See: Analytics/Systems/EventLogging#Hadoop_.26_Hive for info on how to access this data.
'all-events' JSON log files
Use this data source only to debug issues around ingestion into the m2 database (data ingested only on hadoop does not go through these files)
Entries are JSON objects.
Only validated events get written.
In case of bugs, historic data does not get fixed.
Those files are available as:
stats1004:/srv/log/eventlogging/archive/all-events.log-$DATE.gz
stats1005:/srv/log/eventlogging/archive/all-events.log-$DATE.gz
eventlog1002:/var/log/eventlogging/...
Raw 'client' side log files
Use this data source only to debug issues around ingestion into the m2 database.
Entries are parameters to the /beacon/event
HTTP request. They are not decoded at all.
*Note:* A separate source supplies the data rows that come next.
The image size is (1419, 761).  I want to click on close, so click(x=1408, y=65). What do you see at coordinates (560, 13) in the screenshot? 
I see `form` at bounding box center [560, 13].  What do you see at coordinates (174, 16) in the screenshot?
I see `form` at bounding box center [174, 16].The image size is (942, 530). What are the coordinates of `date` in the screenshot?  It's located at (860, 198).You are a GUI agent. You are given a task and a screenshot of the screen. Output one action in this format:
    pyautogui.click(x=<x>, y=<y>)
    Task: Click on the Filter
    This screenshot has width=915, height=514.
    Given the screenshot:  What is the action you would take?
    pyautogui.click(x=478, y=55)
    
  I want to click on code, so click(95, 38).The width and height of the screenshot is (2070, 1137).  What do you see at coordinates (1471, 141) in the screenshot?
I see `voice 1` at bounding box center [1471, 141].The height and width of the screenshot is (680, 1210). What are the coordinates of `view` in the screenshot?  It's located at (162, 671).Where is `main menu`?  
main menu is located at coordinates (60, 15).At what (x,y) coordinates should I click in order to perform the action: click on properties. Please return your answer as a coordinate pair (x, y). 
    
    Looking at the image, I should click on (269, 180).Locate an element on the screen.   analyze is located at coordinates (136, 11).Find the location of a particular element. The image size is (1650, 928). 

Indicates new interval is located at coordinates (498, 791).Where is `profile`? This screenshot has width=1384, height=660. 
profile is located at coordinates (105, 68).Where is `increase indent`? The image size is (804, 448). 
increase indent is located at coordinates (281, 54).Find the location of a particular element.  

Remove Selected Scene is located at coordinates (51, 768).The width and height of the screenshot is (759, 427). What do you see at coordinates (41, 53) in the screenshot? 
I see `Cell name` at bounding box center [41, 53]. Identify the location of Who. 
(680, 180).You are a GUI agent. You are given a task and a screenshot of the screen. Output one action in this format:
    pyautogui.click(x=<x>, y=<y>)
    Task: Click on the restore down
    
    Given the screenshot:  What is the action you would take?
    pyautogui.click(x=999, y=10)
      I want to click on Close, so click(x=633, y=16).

In case of bugs, historic data does not get fixed. Neither need hot-fixes reach those files.
Those files are available as:
stats1004:/srv/log/eventlogging/archive/client-side-events.log-$DATE.gz
stats1005:/srv/log/eventlogging/archive/client-side-events.log-$DATE.gz
eventlog1002:/var/log/eventlogging/...
Kafka
EventLogging now feeds the following topics in Kafka:
- eventlogging-valid-mixed: This topic exists for ingestion into MariaDB and contains most of the live EventLogging analytics data. Some schemas are blacklisted.
- eventlogging_<schemaName>: All events from the specified schema. Each schema has its own deditcated topic.
Varnish pipeline
Since EventLogging data is extracted at the bits caches, and the EventLogging payload is encoded in the URL, EventLogging data is available in all log targets from the caches.
In case of bugs, historic data does not get fixed. Neither need hot-fixes reach this pipeline.